Updated: Feb 14
By Hannah Pan
For hundreds of years, people have looked to the stars as a guide to find their way around the world. The heavens were relied upon when technology and navigational tools were very simplistic. Yet even today, with advanced satellites and Global Positioning System (GPS), sailors and other navigators use the skies as a guide. Let’s explore the history of celestial navigation, the practice of using the stars, sun, and moon to find one’s way.
Even before the 1400s, celestial navigation was utilized by Pacific Islanders, Persians, and Arabs.1 These people depended upon the stars as landmarks in the sky when sailing. They each came up with different ways to remember the locations of these stars. For example, the Arabs used poems to remember the stars’ positions, while Polynesians drew visual images through the stars by connecting the bright dots in the sky to outline fish and other animals. In addition, Polynesians used the stars’ locations to create more advanced navigational tools, such as the star compass.

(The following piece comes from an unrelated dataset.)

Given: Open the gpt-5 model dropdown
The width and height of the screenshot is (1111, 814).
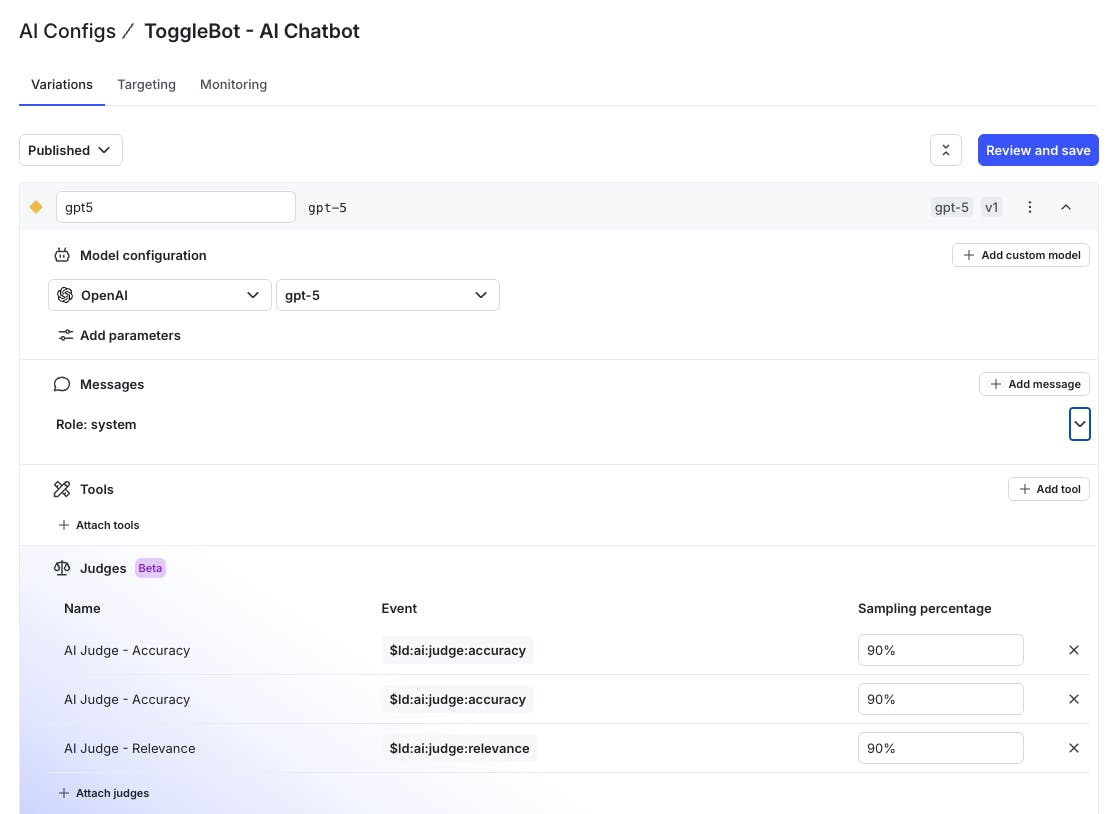Looking at the screenshot, I should pyautogui.click(x=387, y=295).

A few hundred years later, in 1895, a Canadian seaman named Joshua Slocum embarked on a journey that lasted for three years. He became the first man to single-handedly sail around the world. At this time, there were still no advanced navigational tools, and Slocum had to depend on celestial navigation, specifically a technique known as the “lunar distance method”, which involves measuring angles between the moon and stars to determine one’s longitude.
Celestial navigation usually involves measuring angles between a known celestial body and the horizon. A sextant is used to measure these angles. This tool consists of a telescope attached with a circular arc marked with degrees. The navigator looks through the telescope of the sextant, aligns it with the horizon, and uses the circular arc to measure the angle to the star. These measurements, combined with the chronometer’s measurement of the time of day, are then compared against an almanac. The almanac contains published tables of measurements from which the navigator’s latitude can be determined.
While this method of navigation may seem outdated, it was part of the required U.S. Naval Academy curriculum since 1845 until 1998. Before 1998, Navy members were required to know how to use a sextant and perform the tedious mathematical calculations involved in celestial navigation. Modern navigators and sailors no longer need to know how to use such tools, since computers and advanced technology can easily and more accurately determine a ship’s location now. However, due to today’s threat of possible cyber attacks, celestial navigation was reinstated at the Naval Academy in 2015. Since sextants are completely mechanical tools, they cannot be hacked like satellites and GPS.
Although celestial navigation relies on tools invented long ago, it is a tried and true method that has guided numerous sailors and adventurers for hundreds of year and still continues to do so today.